Kirk3gaard / 2023-basecalling-benchmarks

MIT License
27 stars 0 forks source link

Q about duplex reads #1

Open aistBMRG opened 1 year ago

aistBMRG commented 1 year ago

Hi,

Thanks very much for the benchmark -- interesting and in line with our in-house findings.

Now, small question. This is all based on simplex reads? Did you use duplex_tools to split reads? Actually, I tried guppy_basecaller previously to split the duplex reads but that seemed not to work (no reads annotated with _1 or _2, similar to duplex tools ...) ... any experience with this?

Also, after running dorado, did you perform any adapter trimming prior to assembly, maybe using guppy_barcoder? It seems that Flye is quite good at handling reads with adapters but just curious regarding your workflow.

My workflow now for multiplexed samples is to run dorado, then split into simplex reads using duplex_tools (duplex reads represent <5% of reads in our current dataset so I just ended up splitting the reads without duplex basecalling), then run guppy_barcoder for multiplexing and concurrent adapter/barcode trimming, remove CS DNA reads using nanolyse, assemble with flye and consensus generation using medaka ... does that sound reasonable to you?

Thanks for any input - it is very appreciated.

Dieter

Kirk3gaard commented 1 year ago

Hi Dieter

Really great to hear that it is in line with your in house results.

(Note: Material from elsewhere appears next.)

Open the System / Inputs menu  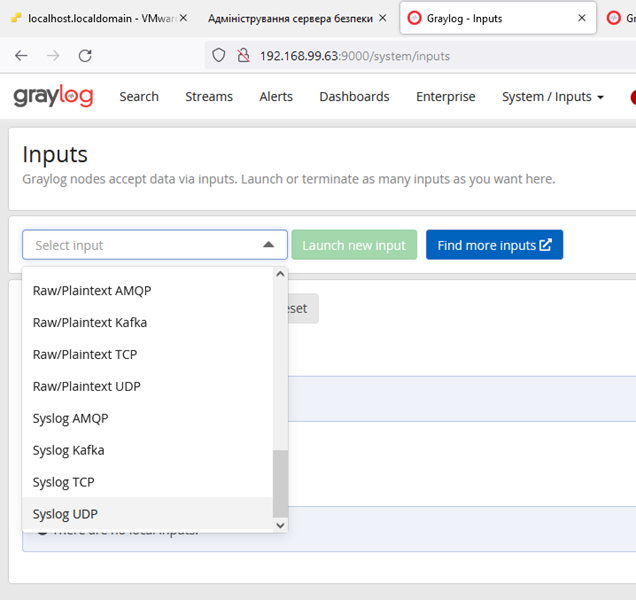pos(552,97)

Really impressed with the performance of the nanopore only assemblies that can be achieved with R10.4.1 data.

I did not do any adapter trimming. Flye seems to take care of that pretty well (https://github.com/fenderglass/Flye/issues/100#issuecomment-483867054).

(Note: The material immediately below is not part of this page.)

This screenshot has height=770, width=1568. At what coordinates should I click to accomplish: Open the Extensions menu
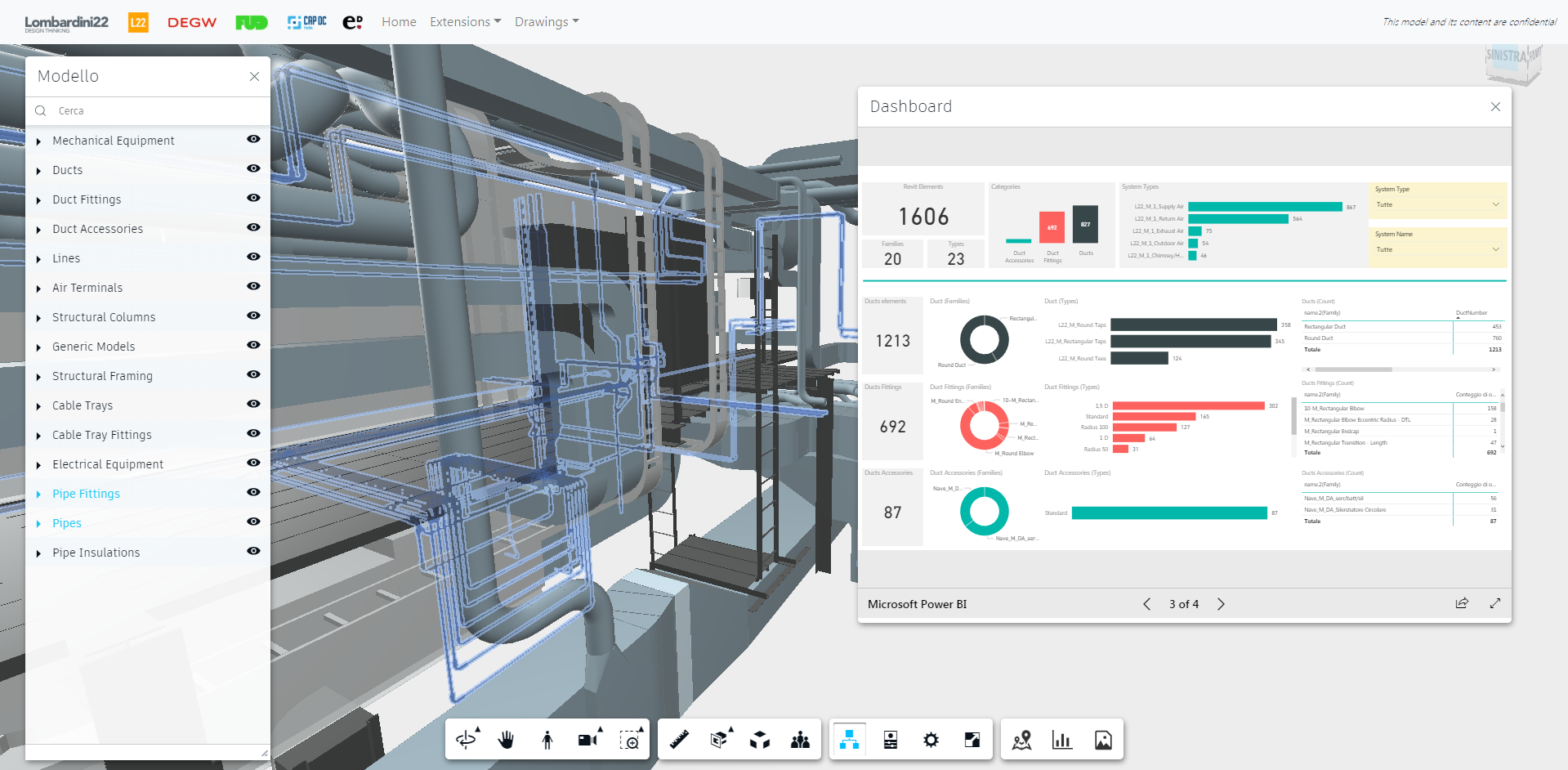(x=465, y=22)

Duplex fraction for this run was also pretty low as I loaded too much DNA. So that is why duplex data is not included in the benchmark even though it is even better for the assemblies. I just did not have enough data for doing proper subsetting.

Yes your workflow seems to be exactly what we are doing as well. Really convenient to be able to limit polishing to one round of medaka now and no other tools or sequencing data types.

Best regards Rasmus

aistBMRG commented 1 year ago

Hi Rasmus,

Thank for the quick response -- very much appreciate it. Yes, using only ONT reads makes things much easier, quite amazing the accuracy that can be achieved now.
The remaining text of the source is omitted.